■ Task data:
====================
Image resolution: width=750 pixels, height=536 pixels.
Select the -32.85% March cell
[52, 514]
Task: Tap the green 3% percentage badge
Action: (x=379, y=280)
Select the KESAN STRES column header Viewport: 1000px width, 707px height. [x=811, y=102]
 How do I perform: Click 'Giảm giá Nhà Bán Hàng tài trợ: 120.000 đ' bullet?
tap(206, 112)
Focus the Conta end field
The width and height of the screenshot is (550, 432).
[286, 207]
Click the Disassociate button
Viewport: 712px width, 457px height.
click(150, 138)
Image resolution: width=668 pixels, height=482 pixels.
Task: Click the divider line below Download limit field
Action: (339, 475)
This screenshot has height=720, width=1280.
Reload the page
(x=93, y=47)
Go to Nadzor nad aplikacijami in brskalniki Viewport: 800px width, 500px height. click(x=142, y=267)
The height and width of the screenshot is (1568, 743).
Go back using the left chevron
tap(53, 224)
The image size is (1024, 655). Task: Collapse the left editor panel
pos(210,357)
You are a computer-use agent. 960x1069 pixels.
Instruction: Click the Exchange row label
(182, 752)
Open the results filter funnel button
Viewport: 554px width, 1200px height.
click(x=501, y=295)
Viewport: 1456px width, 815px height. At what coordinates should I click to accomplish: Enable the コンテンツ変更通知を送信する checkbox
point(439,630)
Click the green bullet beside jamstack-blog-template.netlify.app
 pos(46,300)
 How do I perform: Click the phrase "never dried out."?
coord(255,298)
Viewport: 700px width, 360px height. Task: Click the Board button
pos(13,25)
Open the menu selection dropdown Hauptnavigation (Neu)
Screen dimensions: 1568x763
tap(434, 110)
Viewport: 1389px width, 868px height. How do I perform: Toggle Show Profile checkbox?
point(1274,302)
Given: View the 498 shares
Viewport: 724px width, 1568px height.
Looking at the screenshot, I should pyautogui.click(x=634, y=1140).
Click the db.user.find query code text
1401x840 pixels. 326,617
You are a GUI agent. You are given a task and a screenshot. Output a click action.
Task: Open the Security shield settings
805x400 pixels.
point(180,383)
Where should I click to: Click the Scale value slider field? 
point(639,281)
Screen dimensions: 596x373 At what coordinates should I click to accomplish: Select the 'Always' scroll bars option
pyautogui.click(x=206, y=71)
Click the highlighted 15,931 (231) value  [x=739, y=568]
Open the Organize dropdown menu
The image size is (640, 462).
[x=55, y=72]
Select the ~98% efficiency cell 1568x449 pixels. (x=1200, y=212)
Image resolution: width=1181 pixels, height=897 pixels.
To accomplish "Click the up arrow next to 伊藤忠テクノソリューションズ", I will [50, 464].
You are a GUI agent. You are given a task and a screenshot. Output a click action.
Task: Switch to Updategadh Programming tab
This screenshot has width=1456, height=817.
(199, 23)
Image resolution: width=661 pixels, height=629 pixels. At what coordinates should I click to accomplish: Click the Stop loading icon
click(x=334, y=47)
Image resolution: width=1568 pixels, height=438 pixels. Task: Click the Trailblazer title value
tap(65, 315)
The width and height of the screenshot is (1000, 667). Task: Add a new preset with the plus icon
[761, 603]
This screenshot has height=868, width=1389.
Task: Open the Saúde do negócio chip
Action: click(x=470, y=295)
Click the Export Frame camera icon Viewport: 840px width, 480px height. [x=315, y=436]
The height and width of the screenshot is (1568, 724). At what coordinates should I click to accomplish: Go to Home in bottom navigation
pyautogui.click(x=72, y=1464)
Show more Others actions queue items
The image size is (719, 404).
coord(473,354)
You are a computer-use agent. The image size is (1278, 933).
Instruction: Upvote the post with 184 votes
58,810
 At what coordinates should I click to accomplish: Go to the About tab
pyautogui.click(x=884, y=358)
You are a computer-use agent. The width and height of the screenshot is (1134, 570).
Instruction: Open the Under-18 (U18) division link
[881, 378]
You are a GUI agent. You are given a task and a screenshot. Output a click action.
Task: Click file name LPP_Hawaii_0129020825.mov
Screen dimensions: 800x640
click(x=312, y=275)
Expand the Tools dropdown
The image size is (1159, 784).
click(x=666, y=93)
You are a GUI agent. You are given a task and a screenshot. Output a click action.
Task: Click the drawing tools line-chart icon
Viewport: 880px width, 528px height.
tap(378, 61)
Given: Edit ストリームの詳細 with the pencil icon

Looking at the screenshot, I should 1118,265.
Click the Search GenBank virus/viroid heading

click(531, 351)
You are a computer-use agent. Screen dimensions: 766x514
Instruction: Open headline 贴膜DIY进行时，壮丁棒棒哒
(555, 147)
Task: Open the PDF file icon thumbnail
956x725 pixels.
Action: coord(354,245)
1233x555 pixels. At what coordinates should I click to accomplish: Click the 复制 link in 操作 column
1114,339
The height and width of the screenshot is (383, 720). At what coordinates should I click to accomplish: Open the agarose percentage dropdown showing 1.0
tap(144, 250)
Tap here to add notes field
====================
■ What the task asks: Whenever a line in the material contains the word "computer", copy that line.

■ Task solution:
You are a computer-use agent. 960x1069 pixels.
You are a computer-use agent. The image size is (1278, 933).
You are a computer-use agent. The width and height of the screenshot is (1134, 570).
You are a computer-use agent. Screen dimensions: 766x514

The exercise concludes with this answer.